Su mejor amigo es su vecino, Giles (Richard Jenkins). Un pintor que se siente despedido de la realidad, como lo fue de la agencia en la que aún espera que le readmitan. Sueña con el camarero de un bar, por lo que ante él porta siempre un postizo capilar, como si así disimulara el paso del tiempo. No deja de comprarle raciones de tarta de lima aunque acabe acumulándolas en su nevera, porque aún espera que un día él le corresponda. Para que la fantasía le acepte ni se presenta como es ni actúa de acuerdo a su gusto, como si fuera el personaje de una función ajena a la que se pliega para poder participar en la película de su fantasía.
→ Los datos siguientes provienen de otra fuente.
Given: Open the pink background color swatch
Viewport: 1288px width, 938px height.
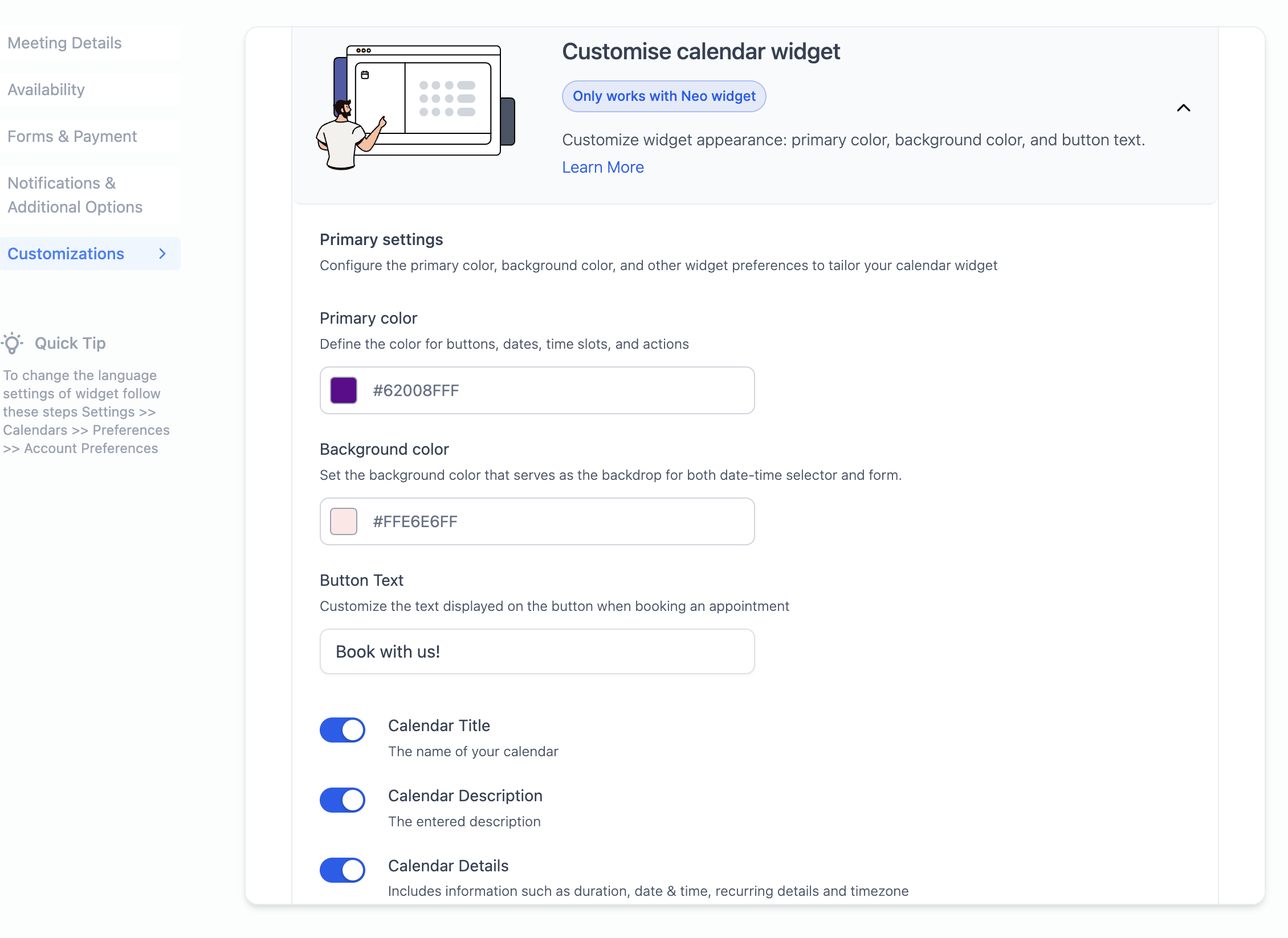Looking at the screenshot, I should tap(344, 521).
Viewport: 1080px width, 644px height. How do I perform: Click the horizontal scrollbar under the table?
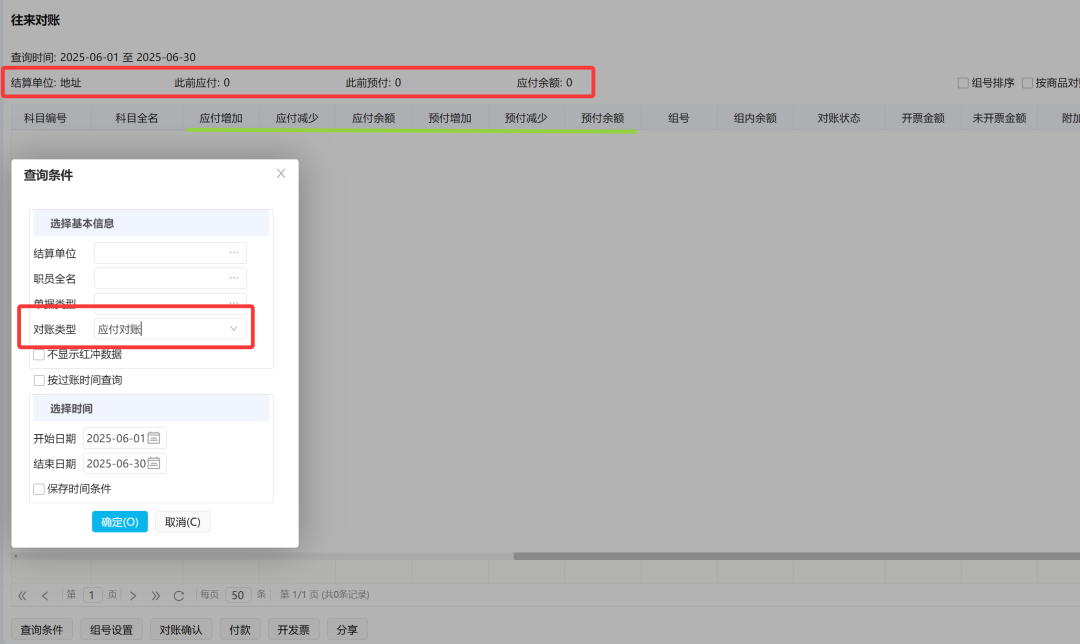(790, 556)
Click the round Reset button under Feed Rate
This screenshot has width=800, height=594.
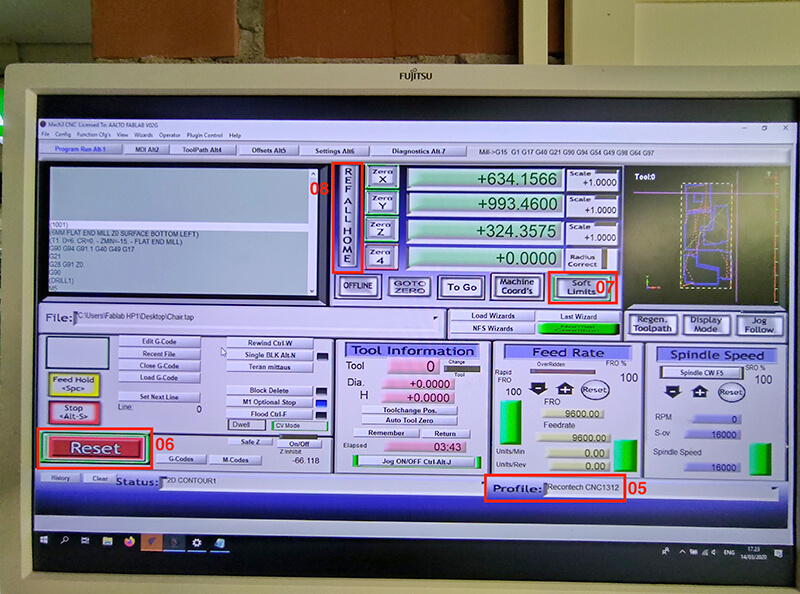click(595, 389)
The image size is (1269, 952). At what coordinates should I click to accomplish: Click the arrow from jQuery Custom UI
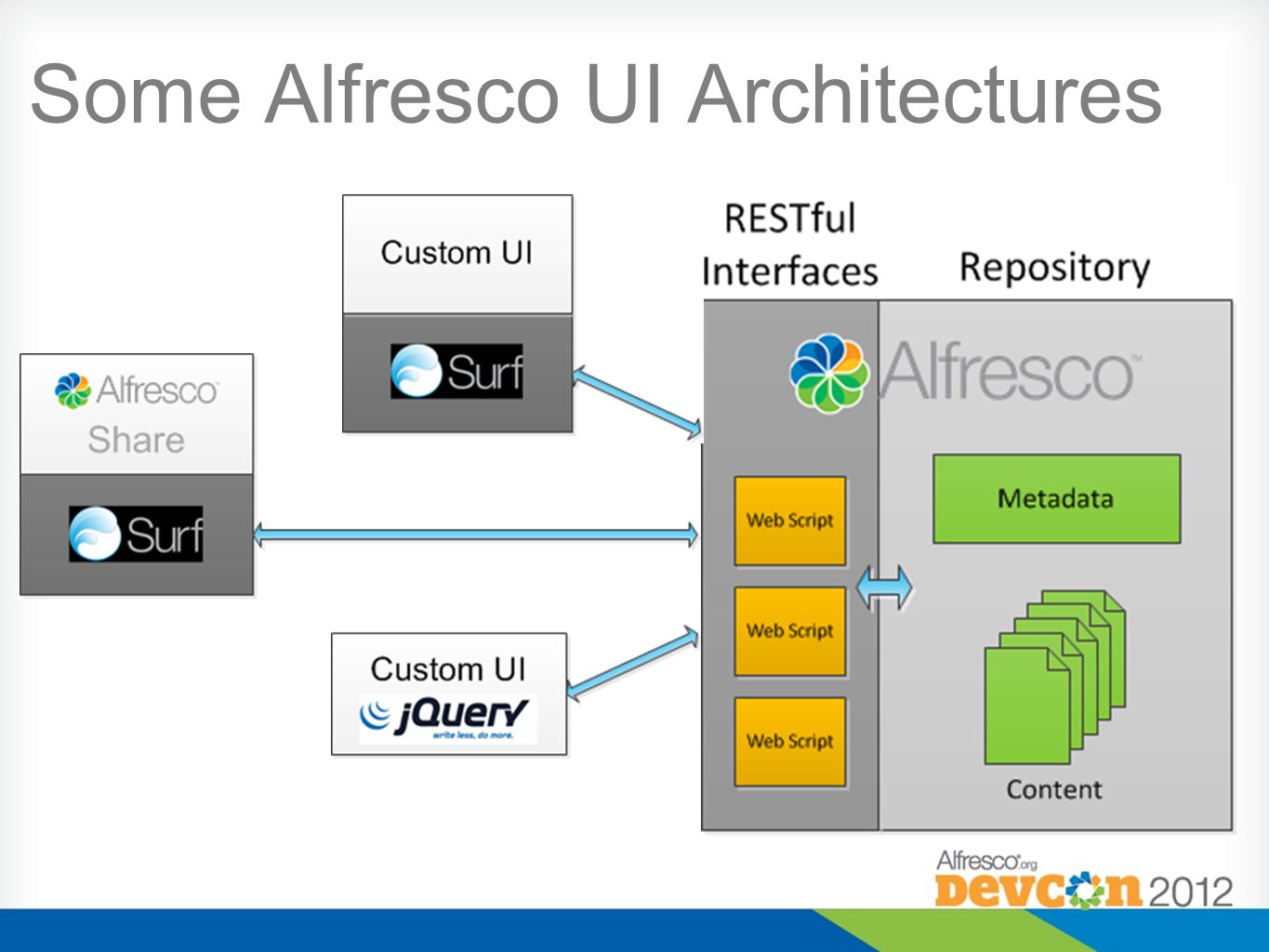(632, 662)
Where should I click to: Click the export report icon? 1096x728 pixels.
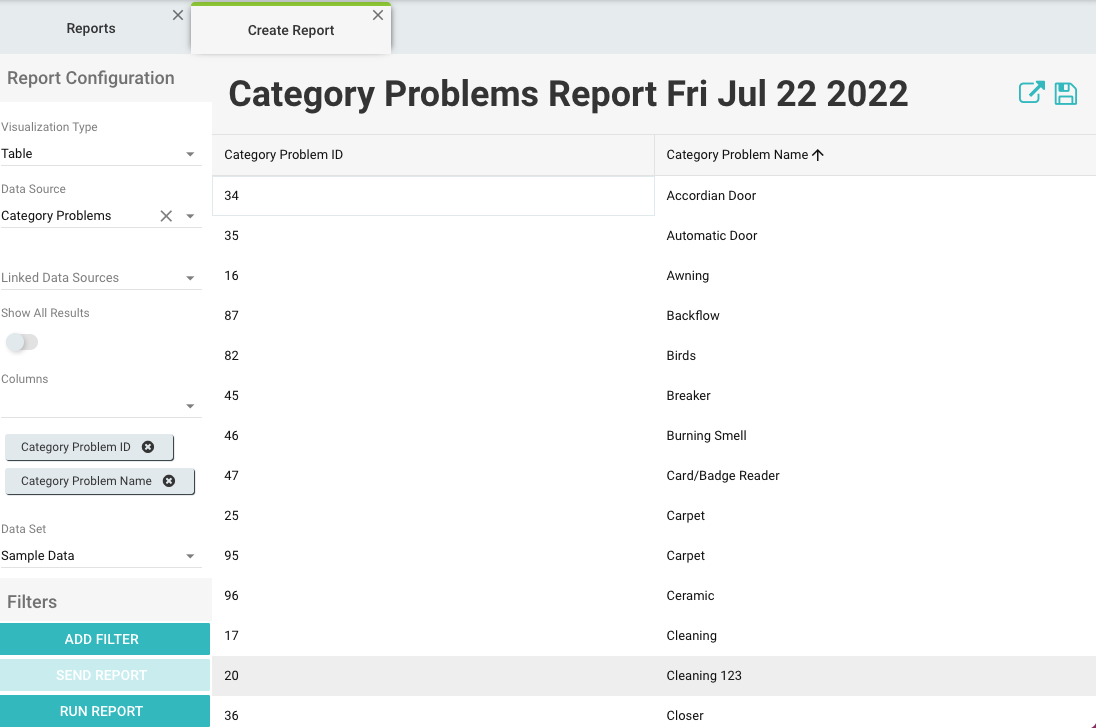coord(1031,93)
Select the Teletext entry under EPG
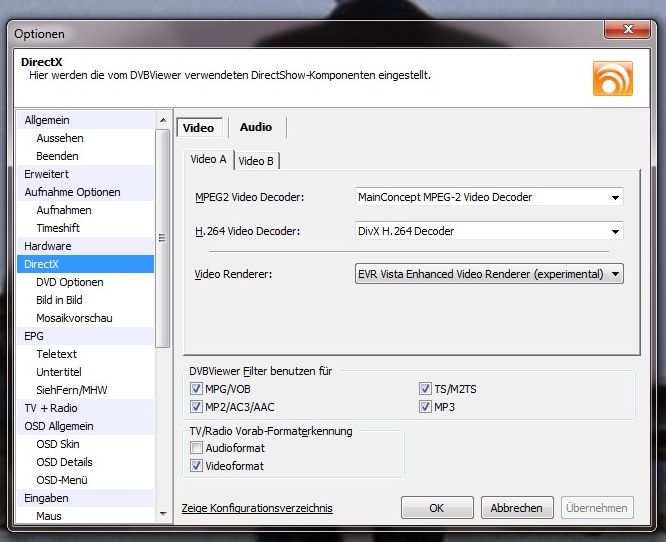 tap(57, 354)
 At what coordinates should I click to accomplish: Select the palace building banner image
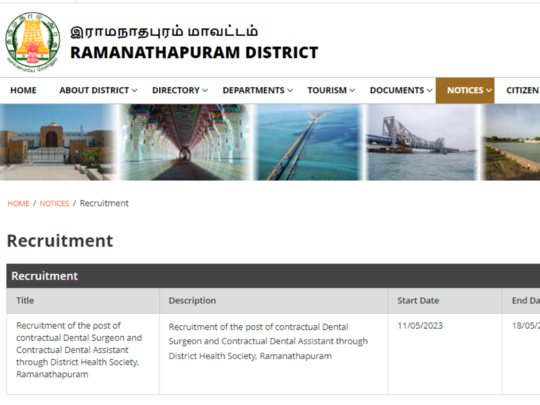pyautogui.click(x=57, y=142)
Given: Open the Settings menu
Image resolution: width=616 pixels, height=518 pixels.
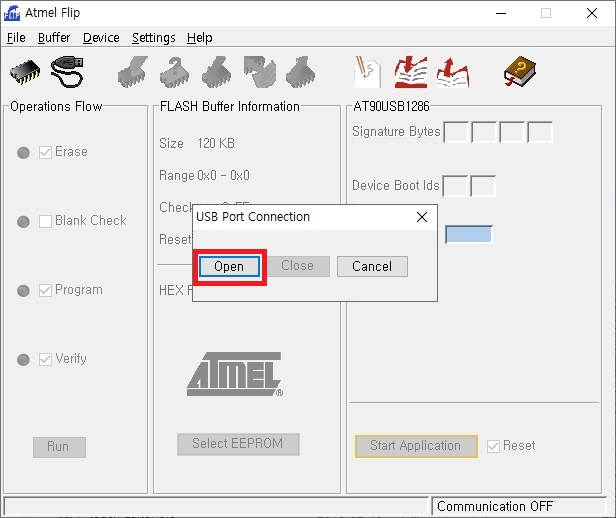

No sabe qué ha sido de él mismo, como si hubiera nacido demasiado pronto o demasiado tarde, y hubiera quedado difuminado en cualquier margen. Sólo siente que el tiempo ha pasado, y le ha dejado atrás, con arrugas que agrietan su rostro, como oportunidades soñadas que se quedaron en el tintero de su pintura. Por eso, se siente reflejado en esa criatura anómala, como si no encajara en el dibujo de la vida, una presencia desenfocada, como mucho, al fondo. Por eso, quizá esta fábula sea el relato de su sueño. Su voz nos introduce y despide en la narración. En un momento dado, Elisa lee en otro papel: “el tiempo es un río que fluye desde el pasado”. Aunque no puedas nadar a contracorriente, y a cierta edad puedas sentir que más que fluir más bien te ha arrastrado y no sabes a dónde.

 

Elisa y Giles se sienten figuras torpes que no encajan en los primeros términos de los planos de la vida, figuras ni siquiera secundarias. Pero, por un momento, en los trazos de un sueño que dibujara Giles, en los que aún es joven, como Elisa, se rescatan a sí mismos de sus márgenes a través del rescate de una extraña criatura sin nombre, a la que los que controlan la narración oficial de la realidad dañan y torturan por capricho y suficiencia, por ser diferente, y por tanto inferior. Las circunstancias son las de 1962, cuando la guerra fría estaba candente entre Rusía y Estados Unidos, pero no deja de ser un reflejo también del ahora. Por eso, Del Toro prefirió ubicar la acción dramática en el pasado para que las circunstancias del ahora no desenfocaran el discernimiento de la cuestión esencial, elemental pero precisa, da igual el tiempo que sea: el contraste entre la actitud de los que empatizan, como es el caso de Elisa, Giles o el ruso Hoffstetler (Michael Stulhbarg), y la beligerante de los que cosifican al otro, que representan Strickland, su superior, el general Hoyt (Nick Searcy), o los superiores de Hoffstetler.

 

'La forma del agua' es un sueño de su niñez que Del Toro quería hacer realidad. Entonces, cuando vio por primera vez 'La mujer y el monstruo' (1954), de Jack Arnold, se preguntó por qué no podían acabar juntos una y otro. Creció y sintió en sí mismo los naufragios de la vida. Pero no dejó de soñar, como si ese sentimiento de anomalía, de desajuste con la realidad, pudiera contrarrestarse, al menos, en esa pantalla de sueños que es la cinematográfica, que aquí dota de una coreografía, a través de sus movimientos de cámara, que resulta más afinada que en cualquiera de sus obras precedentes. Aunque 'La forma del sueño' no deja de ser una película empapada por la tristeza, evocadora de lo que no fue y se soñaba como insurgente posible en la niñez, como transmite el tema principal de la excelente banda sonora de Alexandre Desplat. Un sueño para recuperar la voz que no dejará de ser muda mientras se siente que el paso del tiempo deteriora el cuerpo. No somos dioses, ni los hay más allá de nuestra impotencia, fragilidad y desamparo, aunque a veces nos sintamos dioses con una porra eléctrica en la mano o unos galones en la hombrera. Simplemente, somos nuestros sueños contorsionándose para lograr dotar de forma al agua.